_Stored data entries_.
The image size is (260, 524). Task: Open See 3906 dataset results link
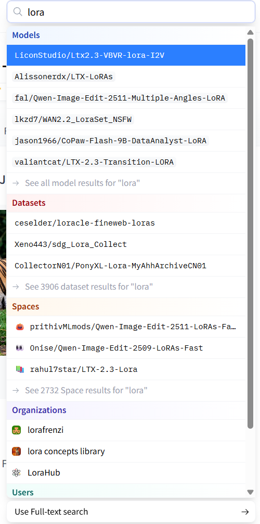tap(126, 286)
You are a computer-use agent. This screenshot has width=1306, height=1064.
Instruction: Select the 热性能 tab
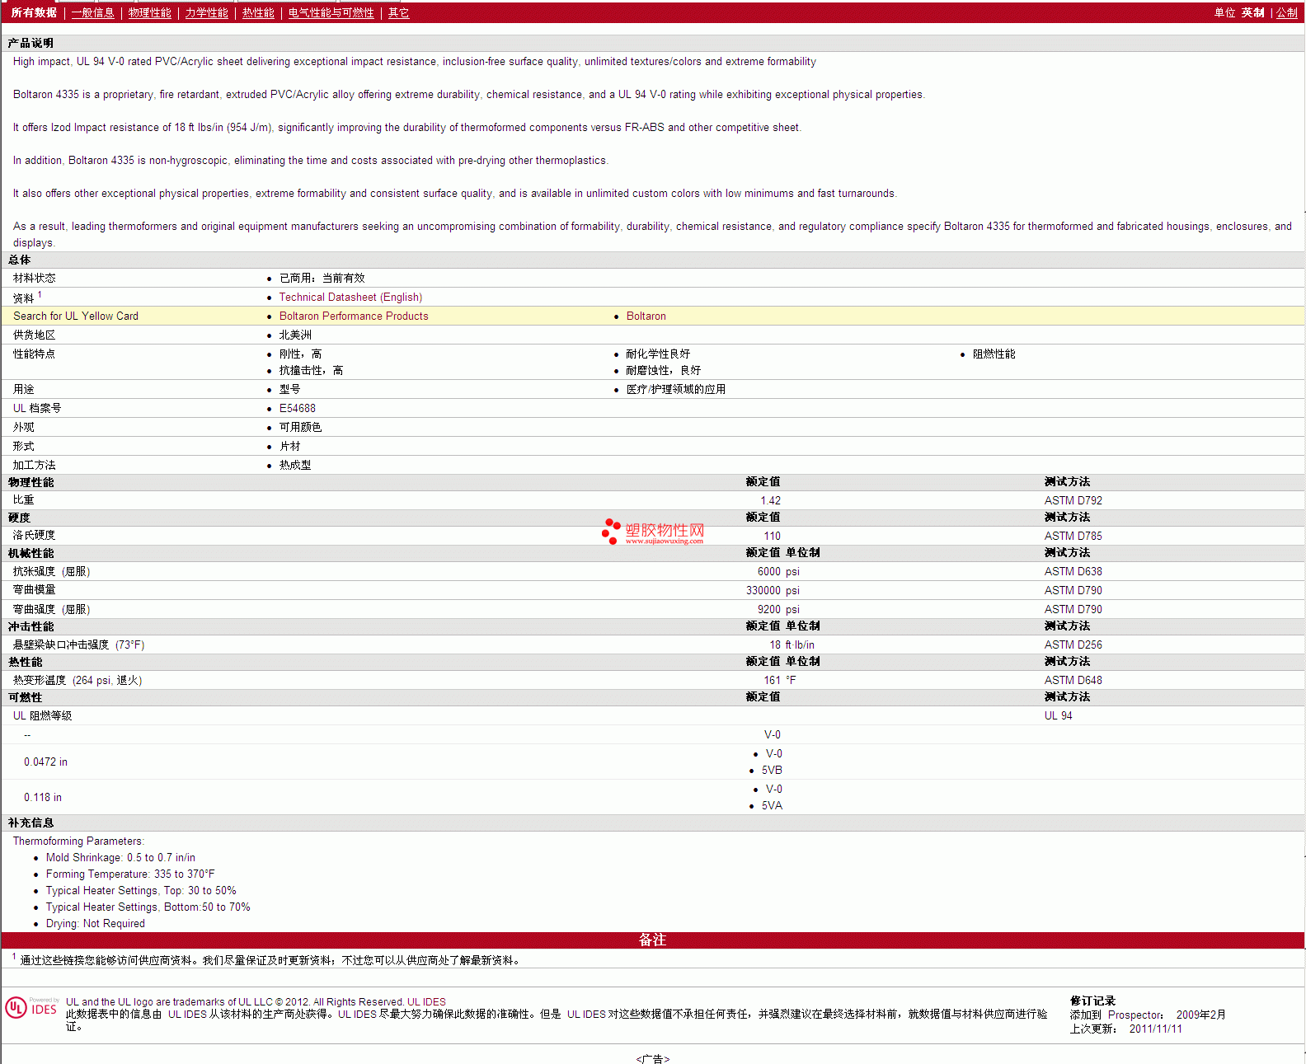click(x=258, y=13)
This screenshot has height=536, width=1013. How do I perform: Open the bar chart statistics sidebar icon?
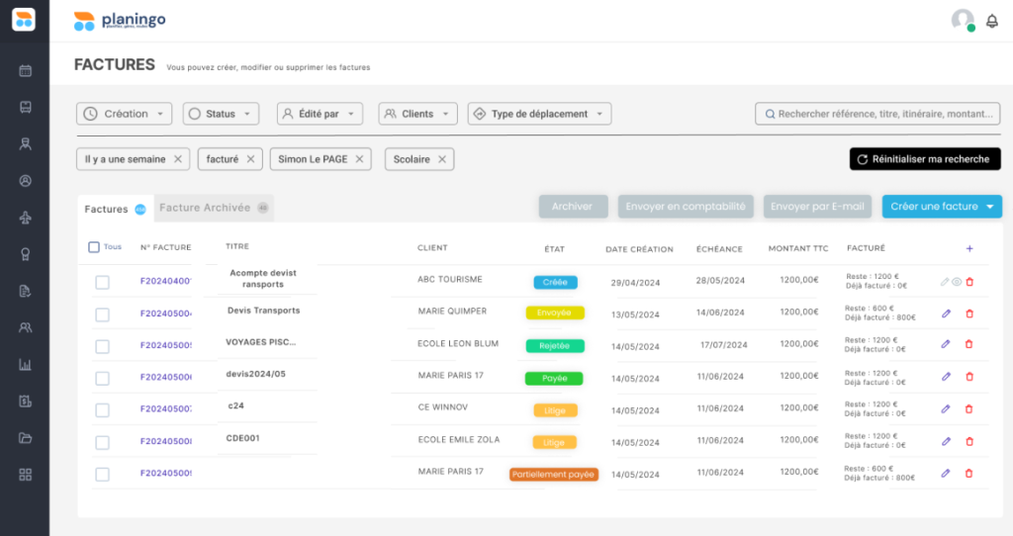point(25,364)
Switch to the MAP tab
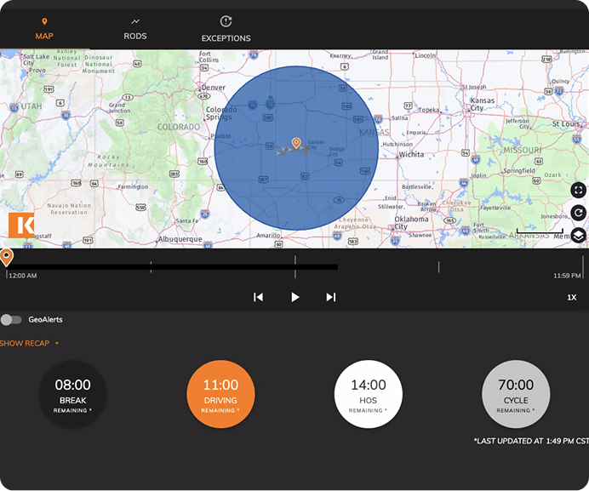The image size is (589, 491). click(44, 29)
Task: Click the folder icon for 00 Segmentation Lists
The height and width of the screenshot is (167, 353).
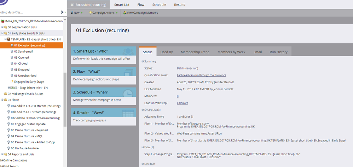Action: (x=5, y=27)
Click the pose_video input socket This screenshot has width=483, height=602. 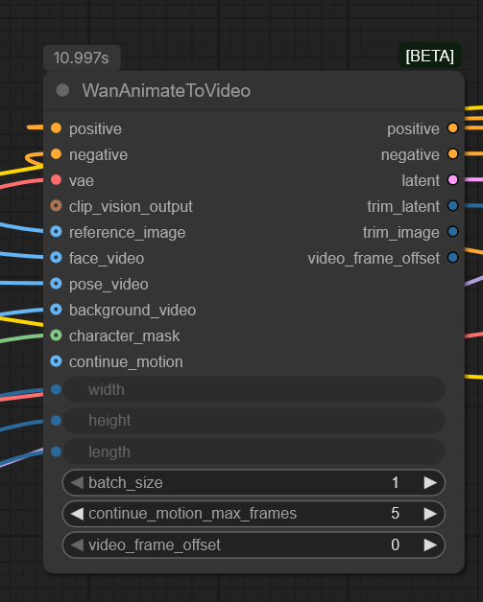point(56,284)
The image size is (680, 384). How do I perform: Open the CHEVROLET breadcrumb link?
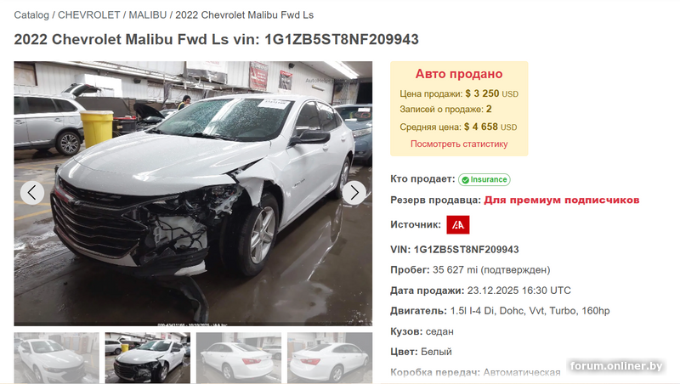(89, 15)
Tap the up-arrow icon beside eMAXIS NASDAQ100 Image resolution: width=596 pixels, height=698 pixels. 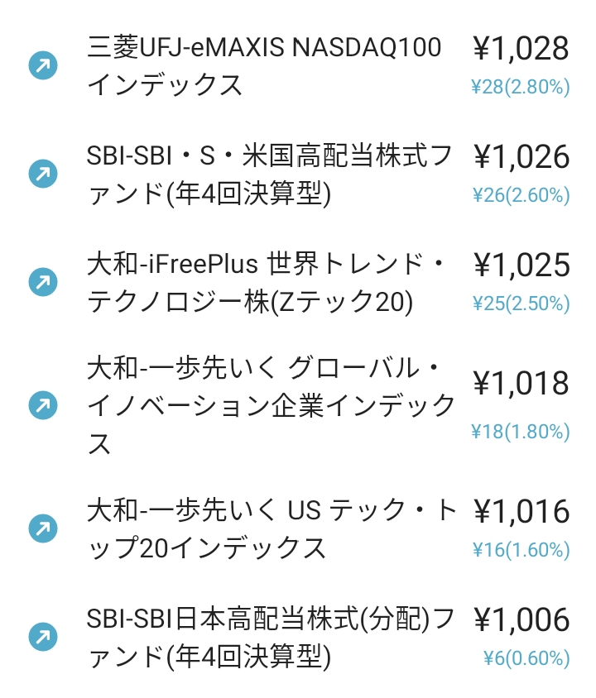point(43,65)
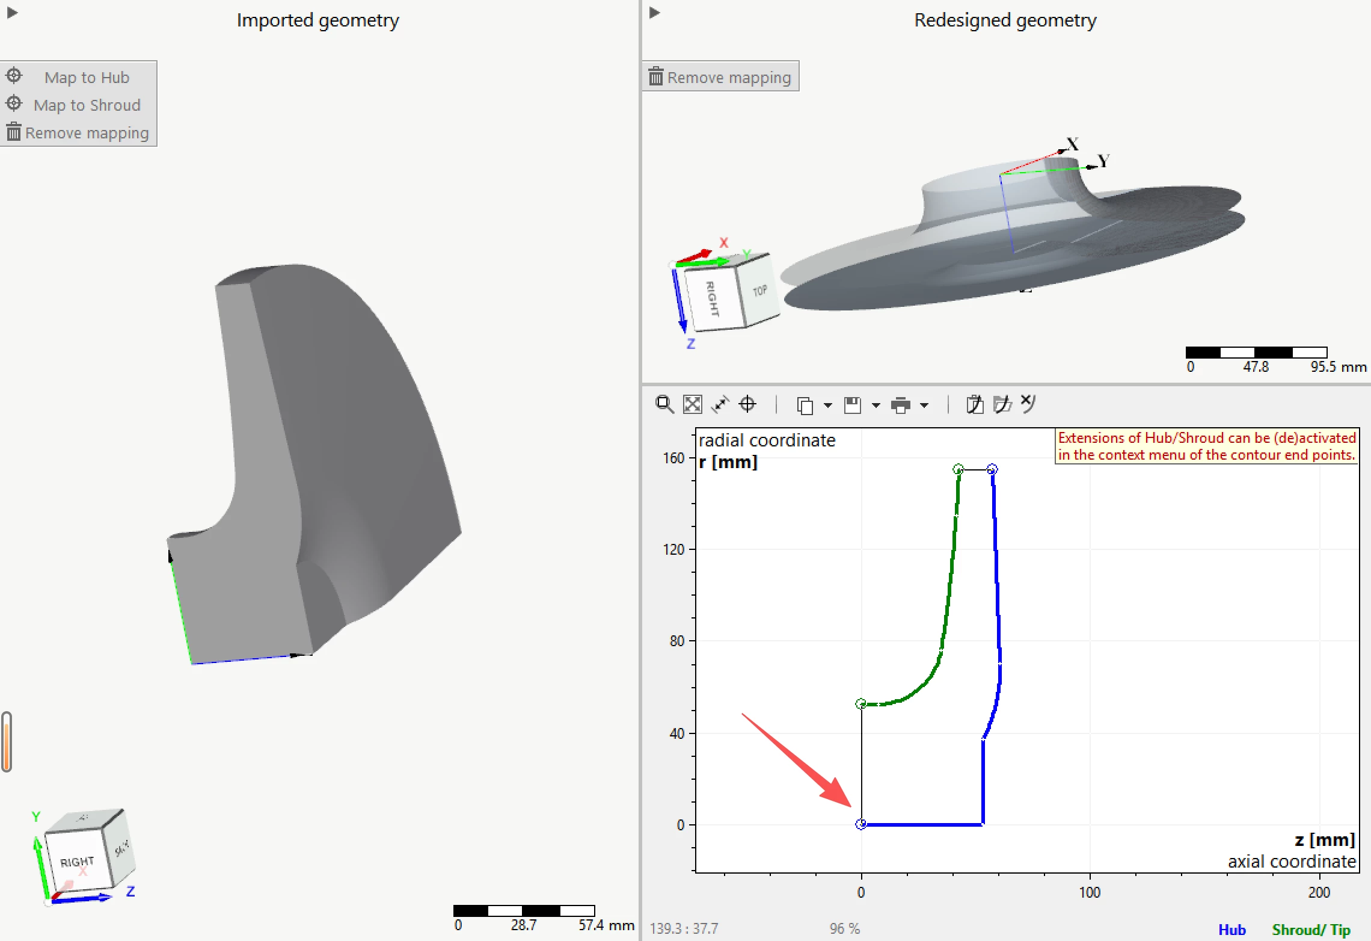Click the load curve from file icon
This screenshot has height=941, width=1371.
pos(1002,404)
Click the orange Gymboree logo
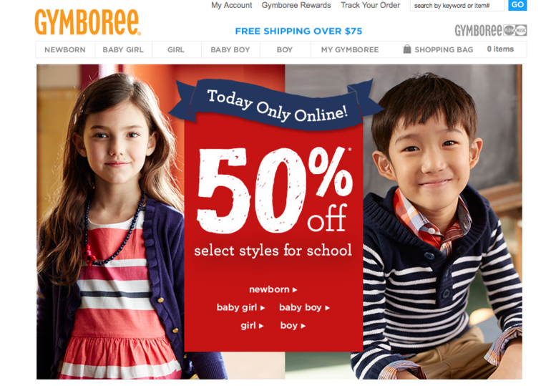The height and width of the screenshot is (386, 551). (x=87, y=22)
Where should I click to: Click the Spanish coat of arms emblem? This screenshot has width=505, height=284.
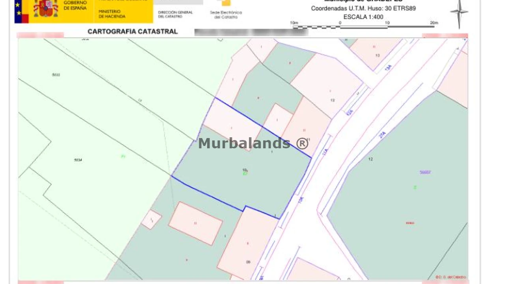46,8
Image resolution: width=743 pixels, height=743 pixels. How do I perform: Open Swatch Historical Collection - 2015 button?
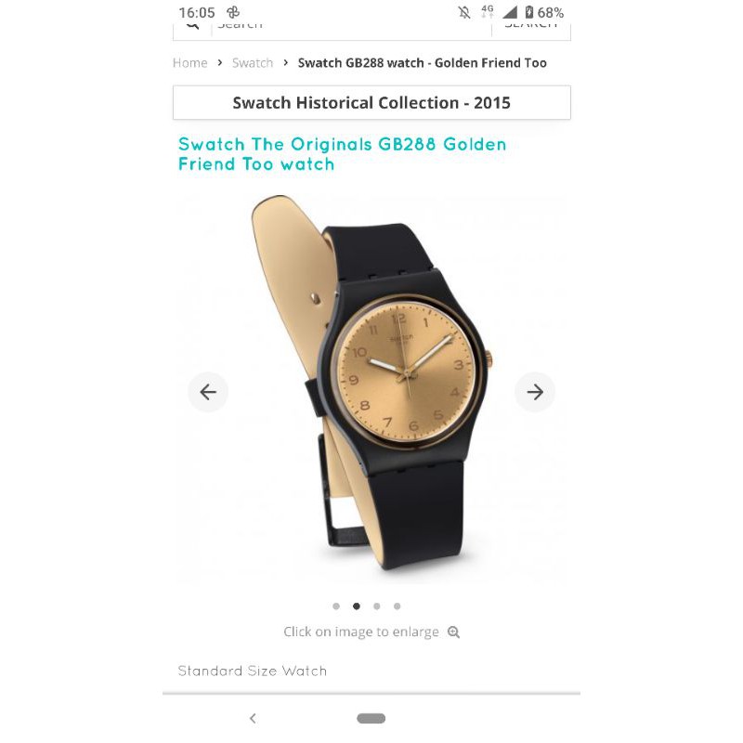(372, 103)
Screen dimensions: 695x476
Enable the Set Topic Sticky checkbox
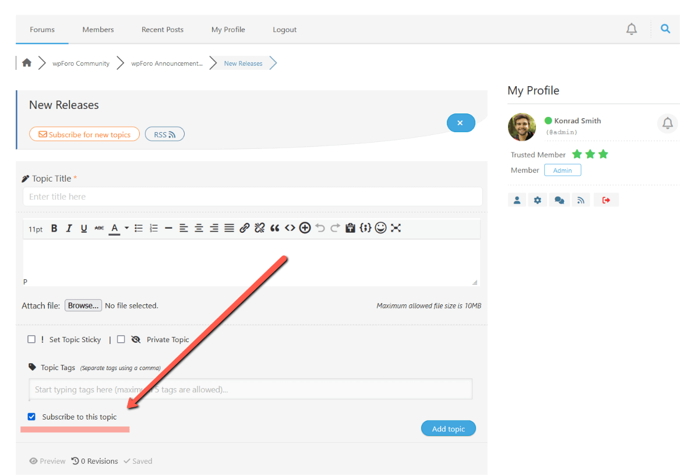[32, 339]
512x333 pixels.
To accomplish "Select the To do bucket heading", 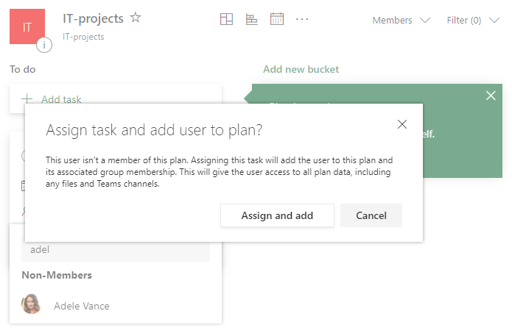I will [23, 70].
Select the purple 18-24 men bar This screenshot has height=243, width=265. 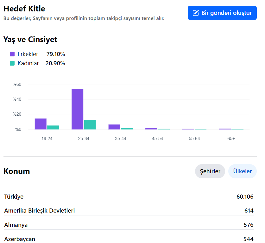tap(41, 124)
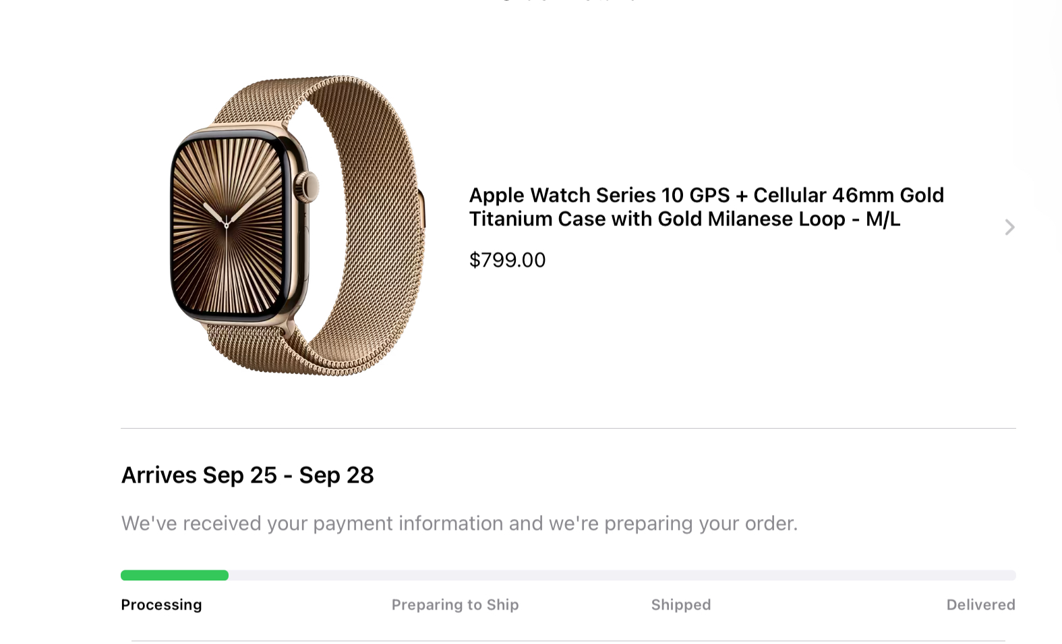Click the gold Apple Watch product image
Image resolution: width=1062 pixels, height=644 pixels.
[x=297, y=225]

_What is being asked_.
The reply should hold only the lines from the first line of the records above through the line containing "Task: Click the", copied exactly and without pictures.

_Reply_.
The image size is (260, 524). Task: Open See 3906 dataset results link
tap(126, 286)
You are a computer-use agent. This screenshot has width=1306, height=1064.
Instruction: Select the 热性能 tab
click(x=258, y=13)
This screenshot has height=536, width=1013. How do I perform: Open the bar chart statistics sidebar icon?
point(25,364)
Switch to the MAP tab
The image size is (589, 491). click(44, 29)
Task: Click the folder icon for 00 Segmentation Lists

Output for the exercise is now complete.